If you see flare/ghosting, try removing the filter - my
bet is that you will see *NO* difference, unless the sun
is near the center of the image, with some lenses.
>> It's much cheaper replacing a filter than most lenses.
>Judging from the fact that in more than 20 years of professional
>photography, which always included newsgathering on the street
>and many many punk gigs I never had a single scratch on any
>lens, the investment in several first class filters makes
>up for more than one decent lenses, not just a single front
>lens.
Not a bad point, but you were lucky - I had a lens
grabbed - and it ruined the filter... Also, fine scratches,
if there are enough (resulting from "cleanings"), *will*
result in increased flare when shooting toward the light
source (as will dirt and smudges, if the lens is not
clean...).
>> As to flare, I only purchase fully coated filters
>Which doesn't kill the extra surfaces causing reflections.
One extra surface, a relatively moderate increase
compared with the large number of surfaces within most
lenses - and decent single-coating suppresses most
of the reflection from that single surface...
>> Lens hoods only seem to work under some conditions -
>They work for all conditions where stray light not forming
>the image hits your lens.
Not with all lenses - but their effect generally
is more beneficial than the addition of a filter
is detrimental to the image... (I use both).
>> if the sun is in shot no lens hood is going to help.
>Even in this case it will block extra reflections maybe
>from a puddle of water below you.
As can a hand...
>The sun in the picture is nothing but extremely high
>subject contrast.
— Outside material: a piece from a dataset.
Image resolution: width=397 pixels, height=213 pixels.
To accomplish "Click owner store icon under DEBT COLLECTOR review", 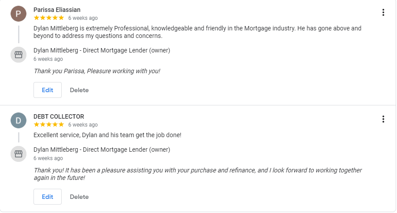I will tap(18, 154).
But stray light reduces brillance,
>sharpness and image contrast.
Depends on lens characteristics - I have several
lenses that are quite insensitive to out-of-image
light... The camera body internal design also
affects the appearance of flare - good baffling
and anti-reflection coating inside the body also help.
>Just like the prime directive in a studio: Important is
>not where you put light, important is where you block light.
Yes, this can be true...;-)
But there are few "absolute" rules, and when it comes
to the ill effects of using filters, some get carried
away with theory over experience, I think...;-)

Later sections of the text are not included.